As tempting as it is for many people to write off the anti-mask crowd, it’s not that simple. As Lois Parshley recently outlined for Vox, enforcing a mask mandate is a difficult and complex task. But it’s an important one: A lot of anti-maskers also have doubts about a vaccine, which public health experts say will be a crucial part of moving past the pandemic.

“Masks are actually probably a proxy for not believing in science, not believing in experts,” Amherst College’s Sanderson said. “The challenge, of course, is when there is a vaccine, these are the same group of people who are saying they’re not getting a vaccine.”

So how do you break through? As enticing as it may be for some people to shame and attack people who won’t wear a mask, it’s probably not the answer.

“One of the challenges is that you need to bring people to your side without saying, ‘You’re stupid,’ because when it’s, ‘You’re stupid,’ it’s very hard to convince someone,” said Sanderson, who’s also the author of Why We Act: Turning Bystanders Into Moral Rebels, a book about social norms.

As difficult (and at times contentious) some of the conversations were, across the board, everyone was extremely nice. They also sent follow-up information to try to get me to see things their way. It’s easy to see how, for someone who’s on the fence, you might get sucked in: If pro-mask Bob tells you you’re a murderer but anti-mask Sue tells you she’s got a video you should see, you might prefer to deal with Sue.

Masks aren’t a panacea, Smith, from the University of Minnesota, said. But that doesn’t mean they’re not worthwhile. “We’re at this point where we are desperate in the United States,” she said. “I’m not about to argue anti-maskers down and say, ‘No, this will save everybody’s lives most definitely,’ but I think to reject it wholesale because some scientist changed their mind is really problematic.”

Like it or not, we’re all in this together, mask on or mask off. And just like the science can change, minds can too.

Liftman, the Massachusetts man who spoke with the Harvard epidemiologist who wrote about men who won’t wear masks, told me his conversation with the writer changed his mind. He felt like she showed compassion and didn’t condemn him. He’s still a little skeptical — he thinks it’s bad he’s supposed to wear a mask when ordering from the ice cream truck outside. But when he’s inside a store or in a crowded area, he gets it. While he still believes in individual liberty, he says it’s not just about himself, it’s also about the worker at the grocery store who doesn’t have a choice, and the person next to him in line.

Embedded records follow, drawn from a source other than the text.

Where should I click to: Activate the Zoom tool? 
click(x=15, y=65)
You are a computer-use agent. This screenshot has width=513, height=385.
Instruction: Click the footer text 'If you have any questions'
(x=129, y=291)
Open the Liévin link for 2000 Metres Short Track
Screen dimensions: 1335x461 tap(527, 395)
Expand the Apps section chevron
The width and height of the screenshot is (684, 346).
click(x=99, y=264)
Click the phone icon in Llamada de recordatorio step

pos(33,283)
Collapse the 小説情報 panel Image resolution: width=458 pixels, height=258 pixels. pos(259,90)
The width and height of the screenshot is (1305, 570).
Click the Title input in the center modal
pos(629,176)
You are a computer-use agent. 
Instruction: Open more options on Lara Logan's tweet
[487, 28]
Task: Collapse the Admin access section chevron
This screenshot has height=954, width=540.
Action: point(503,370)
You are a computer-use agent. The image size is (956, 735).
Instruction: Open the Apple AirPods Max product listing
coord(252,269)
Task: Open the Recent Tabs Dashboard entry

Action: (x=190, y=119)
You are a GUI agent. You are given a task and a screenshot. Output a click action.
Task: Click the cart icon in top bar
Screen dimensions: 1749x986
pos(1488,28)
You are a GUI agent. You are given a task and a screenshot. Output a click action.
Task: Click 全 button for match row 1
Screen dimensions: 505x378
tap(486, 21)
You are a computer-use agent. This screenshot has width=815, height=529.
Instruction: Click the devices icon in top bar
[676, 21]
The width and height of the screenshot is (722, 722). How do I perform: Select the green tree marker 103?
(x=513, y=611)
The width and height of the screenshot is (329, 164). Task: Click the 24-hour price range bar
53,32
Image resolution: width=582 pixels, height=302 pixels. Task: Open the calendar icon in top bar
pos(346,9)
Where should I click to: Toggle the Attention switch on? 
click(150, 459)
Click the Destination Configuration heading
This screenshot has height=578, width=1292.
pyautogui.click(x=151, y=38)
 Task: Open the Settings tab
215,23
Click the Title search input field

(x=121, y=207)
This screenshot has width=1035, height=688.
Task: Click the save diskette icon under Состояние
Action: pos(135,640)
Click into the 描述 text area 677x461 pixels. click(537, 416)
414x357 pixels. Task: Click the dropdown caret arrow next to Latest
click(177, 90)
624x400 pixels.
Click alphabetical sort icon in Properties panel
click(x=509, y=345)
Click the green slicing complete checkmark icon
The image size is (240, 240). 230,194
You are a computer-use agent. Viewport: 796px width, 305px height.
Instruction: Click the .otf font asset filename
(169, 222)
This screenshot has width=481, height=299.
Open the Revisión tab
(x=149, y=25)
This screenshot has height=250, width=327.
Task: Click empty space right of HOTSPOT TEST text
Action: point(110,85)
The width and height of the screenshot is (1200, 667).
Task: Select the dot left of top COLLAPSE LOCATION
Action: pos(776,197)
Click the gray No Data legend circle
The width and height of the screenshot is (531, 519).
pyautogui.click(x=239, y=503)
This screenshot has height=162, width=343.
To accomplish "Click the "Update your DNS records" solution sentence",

“I was kind of very skeptical about the whole thing. Is this about government control? Do we really need it? As the science has evolved, I’ve become more in line with the idea that we really should protect ourselves more often than I initially thought,” Liftman said. Speaking with Marcus, and another virologist he reached out to, made a difference. “It opened my eyes up to being a little bit more sensitive.”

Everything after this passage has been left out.